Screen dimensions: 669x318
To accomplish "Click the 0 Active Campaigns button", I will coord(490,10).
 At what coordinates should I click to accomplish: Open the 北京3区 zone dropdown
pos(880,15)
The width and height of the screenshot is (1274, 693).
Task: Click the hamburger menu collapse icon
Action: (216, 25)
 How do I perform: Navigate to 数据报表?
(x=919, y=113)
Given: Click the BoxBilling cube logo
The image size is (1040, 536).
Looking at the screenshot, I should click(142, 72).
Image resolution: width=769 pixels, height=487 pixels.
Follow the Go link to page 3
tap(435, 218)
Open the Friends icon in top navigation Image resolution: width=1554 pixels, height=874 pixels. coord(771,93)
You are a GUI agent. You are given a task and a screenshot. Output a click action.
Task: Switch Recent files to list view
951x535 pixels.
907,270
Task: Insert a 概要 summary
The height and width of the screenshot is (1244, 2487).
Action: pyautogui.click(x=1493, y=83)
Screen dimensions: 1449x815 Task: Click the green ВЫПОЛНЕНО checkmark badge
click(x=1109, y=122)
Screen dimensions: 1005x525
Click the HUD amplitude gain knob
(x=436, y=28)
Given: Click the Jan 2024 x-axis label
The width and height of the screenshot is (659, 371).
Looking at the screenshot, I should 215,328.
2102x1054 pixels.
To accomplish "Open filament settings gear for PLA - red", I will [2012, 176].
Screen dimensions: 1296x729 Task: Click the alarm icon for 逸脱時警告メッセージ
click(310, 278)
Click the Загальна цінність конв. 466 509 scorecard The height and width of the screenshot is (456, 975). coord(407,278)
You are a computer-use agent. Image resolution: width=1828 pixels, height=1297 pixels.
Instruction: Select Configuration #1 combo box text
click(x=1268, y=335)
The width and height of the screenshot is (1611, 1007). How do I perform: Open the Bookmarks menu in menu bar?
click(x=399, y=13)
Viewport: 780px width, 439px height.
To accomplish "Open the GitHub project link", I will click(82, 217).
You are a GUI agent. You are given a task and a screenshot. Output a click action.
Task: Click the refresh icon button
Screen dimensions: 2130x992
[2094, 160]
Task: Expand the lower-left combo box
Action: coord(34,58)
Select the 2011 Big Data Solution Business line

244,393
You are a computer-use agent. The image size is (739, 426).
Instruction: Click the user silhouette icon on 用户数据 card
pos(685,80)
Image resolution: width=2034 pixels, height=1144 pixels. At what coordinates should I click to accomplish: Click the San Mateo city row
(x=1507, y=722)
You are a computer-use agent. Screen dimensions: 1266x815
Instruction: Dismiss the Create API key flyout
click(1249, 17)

+-------+

Task goal
Extract the lines above, from the first one through the one containing "Image resolution: width=769", and return only those, unchanged.

Response area
Screen dimensions: 669x318
To accomplish "Click the 0 Active Campaigns button", I will coord(490,10).
 At what coordinates should I click to accomplish: Open the 北京3区 zone dropdown
pos(880,15)
The width and height of the screenshot is (1274, 693).
Task: Click the hamburger menu collapse icon
Action: (216, 25)
 How do I perform: Navigate to 数据报表?
(x=919, y=113)
Given: Click the BoxBilling cube logo
The image size is (1040, 536).
Looking at the screenshot, I should click(142, 72).
Image resolution: width=769 pixels, height=487 pixels.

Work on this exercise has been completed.